The expected output is exactly the lines below, starting at the line with "here (946, 1241)" and ending at the line with "う行 (158, 44)", both included; no other line belongs in it.

• **WORKING DATA**:
'''

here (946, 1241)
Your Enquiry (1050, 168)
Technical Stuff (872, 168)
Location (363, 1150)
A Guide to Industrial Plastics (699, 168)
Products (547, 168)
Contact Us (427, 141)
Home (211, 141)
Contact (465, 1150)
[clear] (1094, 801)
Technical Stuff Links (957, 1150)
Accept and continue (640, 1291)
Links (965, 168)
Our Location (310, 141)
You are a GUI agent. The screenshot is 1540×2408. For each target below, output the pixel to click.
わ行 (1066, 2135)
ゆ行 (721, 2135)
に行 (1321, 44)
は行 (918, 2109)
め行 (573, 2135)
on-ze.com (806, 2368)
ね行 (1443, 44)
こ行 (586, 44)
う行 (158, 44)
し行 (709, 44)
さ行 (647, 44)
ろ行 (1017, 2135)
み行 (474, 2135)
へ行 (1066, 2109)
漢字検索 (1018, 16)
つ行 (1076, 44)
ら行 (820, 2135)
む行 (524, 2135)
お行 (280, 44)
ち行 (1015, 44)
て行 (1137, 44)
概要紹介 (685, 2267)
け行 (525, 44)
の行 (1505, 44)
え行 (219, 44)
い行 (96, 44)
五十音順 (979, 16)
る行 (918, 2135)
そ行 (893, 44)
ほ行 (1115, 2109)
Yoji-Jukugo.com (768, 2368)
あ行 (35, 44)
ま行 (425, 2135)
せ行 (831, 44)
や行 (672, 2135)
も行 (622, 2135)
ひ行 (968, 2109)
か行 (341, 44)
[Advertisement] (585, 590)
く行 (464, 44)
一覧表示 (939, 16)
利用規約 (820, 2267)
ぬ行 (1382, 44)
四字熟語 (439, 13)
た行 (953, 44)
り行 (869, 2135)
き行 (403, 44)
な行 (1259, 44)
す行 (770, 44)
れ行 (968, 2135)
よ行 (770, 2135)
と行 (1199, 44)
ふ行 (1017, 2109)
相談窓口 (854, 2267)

'''
'''

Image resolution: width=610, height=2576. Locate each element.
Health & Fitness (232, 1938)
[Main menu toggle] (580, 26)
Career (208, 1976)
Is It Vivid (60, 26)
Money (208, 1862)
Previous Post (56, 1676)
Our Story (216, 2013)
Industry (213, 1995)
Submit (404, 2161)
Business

'''

• **TASK RESPONSE**:
here (946, 1241)
Your Enquiry (1050, 168)
Technical Stuff (872, 168)
Location (363, 1150)
A Guide to Industrial Plastics (699, 168)
Products (547, 168)
Contact Us (427, 141)
Home (211, 141)
Contact (465, 1150)
[clear] (1094, 801)
Technical Stuff Links (957, 1150)
Accept and continue (640, 1291)
Links (965, 168)
Our Location (310, 141)
You are a GUI agent. The screenshot is 1540×2408. For each target below, output the pixel to click.
わ行 (1066, 2135)
ゆ行 (721, 2135)
に行 (1321, 44)
は行 (918, 2109)
め行 (573, 2135)
on-ze.com (806, 2368)
ね行 (1443, 44)
こ行 (586, 44)
う行 (158, 44)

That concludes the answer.